• _WHAT THE TASK REQUIRES_: The whole listing is to be printed again exactly.
○ ○ ○ ○ ○
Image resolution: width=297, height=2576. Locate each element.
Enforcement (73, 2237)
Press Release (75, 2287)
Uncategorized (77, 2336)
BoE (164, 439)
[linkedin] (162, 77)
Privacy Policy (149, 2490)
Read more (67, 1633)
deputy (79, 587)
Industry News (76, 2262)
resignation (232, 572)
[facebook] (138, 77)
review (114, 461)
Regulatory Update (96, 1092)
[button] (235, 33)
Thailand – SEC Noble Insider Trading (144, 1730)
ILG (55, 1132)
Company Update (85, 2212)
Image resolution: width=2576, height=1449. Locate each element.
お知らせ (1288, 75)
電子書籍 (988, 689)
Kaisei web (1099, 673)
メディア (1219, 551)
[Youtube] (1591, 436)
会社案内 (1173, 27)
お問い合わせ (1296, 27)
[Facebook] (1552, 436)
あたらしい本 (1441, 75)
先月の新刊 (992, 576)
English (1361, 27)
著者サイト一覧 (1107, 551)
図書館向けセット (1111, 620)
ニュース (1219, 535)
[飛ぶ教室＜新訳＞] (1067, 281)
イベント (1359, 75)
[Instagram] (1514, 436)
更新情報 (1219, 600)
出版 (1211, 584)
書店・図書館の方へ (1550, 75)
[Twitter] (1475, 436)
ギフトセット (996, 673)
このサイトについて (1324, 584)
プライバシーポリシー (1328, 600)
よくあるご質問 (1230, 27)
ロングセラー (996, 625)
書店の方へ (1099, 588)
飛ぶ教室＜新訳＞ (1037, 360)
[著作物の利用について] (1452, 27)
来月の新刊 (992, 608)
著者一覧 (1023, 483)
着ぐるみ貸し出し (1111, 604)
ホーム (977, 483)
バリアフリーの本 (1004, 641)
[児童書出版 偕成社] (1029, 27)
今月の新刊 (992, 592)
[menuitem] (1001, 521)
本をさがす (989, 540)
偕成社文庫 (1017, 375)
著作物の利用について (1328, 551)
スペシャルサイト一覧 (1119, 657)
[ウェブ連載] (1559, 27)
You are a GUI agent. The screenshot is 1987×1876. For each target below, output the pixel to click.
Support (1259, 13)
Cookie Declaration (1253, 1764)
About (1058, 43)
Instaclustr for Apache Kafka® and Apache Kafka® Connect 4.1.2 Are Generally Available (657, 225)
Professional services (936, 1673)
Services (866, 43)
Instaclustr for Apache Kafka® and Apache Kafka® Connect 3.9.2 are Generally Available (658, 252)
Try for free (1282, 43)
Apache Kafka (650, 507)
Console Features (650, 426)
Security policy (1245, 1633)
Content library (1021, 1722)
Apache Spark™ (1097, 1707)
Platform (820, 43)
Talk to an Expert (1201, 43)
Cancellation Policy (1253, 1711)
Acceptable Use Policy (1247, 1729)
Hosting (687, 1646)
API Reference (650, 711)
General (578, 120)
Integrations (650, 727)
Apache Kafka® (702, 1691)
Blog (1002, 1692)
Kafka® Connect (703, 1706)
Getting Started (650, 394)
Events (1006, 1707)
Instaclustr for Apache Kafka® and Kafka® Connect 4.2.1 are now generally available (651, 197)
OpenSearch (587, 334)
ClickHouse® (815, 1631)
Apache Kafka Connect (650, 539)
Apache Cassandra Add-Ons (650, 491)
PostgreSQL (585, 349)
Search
○ ○ ○ ○ ○
• _SOLUTION TO THE PROBLEM_:
Image resolution: width=297, height=2576. Locate each element.
Enforcement (73, 2237)
Press Release (75, 2287)
Uncategorized (77, 2336)
BoE (164, 439)
[linkedin] (162, 77)
Privacy Policy (149, 2490)
Read more (67, 1633)
deputy (79, 587)
Industry News (76, 2262)
resignation (232, 572)
[facebook] (138, 77)
review (114, 461)
Regulatory Update (96, 1092)
[button] (235, 33)
Thailand – SEC Noble Insider Trading (144, 1730)
ILG (55, 1132)
Company Update (85, 2212)
Image resolution: width=2576, height=1449. Locate each element.
お知らせ (1288, 75)
電子書籍 (988, 689)
Kaisei web (1099, 673)
メディア (1219, 551)
[Youtube] (1591, 436)
会社案内 (1173, 27)
お問い合わせ (1296, 27)
[Facebook] (1552, 436)
あたらしい本 (1441, 75)
先月の新刊 (992, 576)
English (1361, 27)
著者サイト一覧 (1107, 551)
図書館向けセット (1111, 620)
ニュース (1219, 535)
[飛ぶ教室＜新訳＞] (1067, 281)
イベント (1359, 75)
[Instagram] (1514, 436)
更新情報 (1219, 600)
出版 (1211, 584)
書店・図書館の方へ (1550, 75)
[Twitter] (1475, 436)
ギフトセット (996, 673)
このサイトについて (1324, 584)
プライバシーポリシー (1328, 600)
よくあるご質問 (1230, 27)
ロングセラー (996, 625)
書店の方へ (1099, 588)
飛ぶ教室＜新訳＞ (1037, 360)
[著作物の利用について] (1452, 27)
来月の新刊 (992, 608)
著者一覧 (1023, 483)
着ぐるみ貸し出し (1111, 604)
ホーム (977, 483)
バリアフリーの本 (1004, 641)
[児童書出版 偕成社] (1029, 27)
今月の新刊 (992, 592)
[menuitem] (1001, 521)
本をさがす (989, 540)
偕成社文庫 (1017, 375)
著作物の利用について (1328, 551)
スペシャルサイト一覧 (1119, 657)
[ウェブ連載] (1559, 27)
You are a GUI agent. The screenshot is 1987×1876. For each target below, output the pixel to click.
Support (1259, 13)
Cookie Declaration (1253, 1764)
About (1058, 43)
Instaclustr for Apache Kafka® and Apache Kafka® Connect 4.1.2 Are Generally Available (657, 225)
Professional services (936, 1673)
Services (866, 43)
Instaclustr for Apache Kafka® and Apache Kafka® Connect 3.9.2 are Generally Available (658, 252)
Try for free (1282, 43)
Apache Kafka (650, 507)
Console Features (650, 426)
Security policy (1245, 1633)
Content library (1021, 1722)
Apache Spark™ (1097, 1707)
Platform (820, 43)
Talk to an Expert (1201, 43)
Cancellation Policy (1253, 1711)
Acceptable Use Policy (1247, 1729)
Hosting (687, 1646)
API Reference (650, 711)
General (578, 120)
Integrations (650, 727)
Apache Kafka® (702, 1691)
Blog (1002, 1692)
Kafka® Connect (703, 1706)
Getting Started (650, 394)
Events (1006, 1707)
Instaclustr for Apache Kafka® and Kafka® Connect 4.2.1 are now generally available (651, 197)
OpenSearch (587, 334)
ClickHouse® (815, 1631)
Apache Kafka Connect (650, 539)
Apache Cassandra Add-Ons (650, 491)
PostgreSQL (585, 349)
Search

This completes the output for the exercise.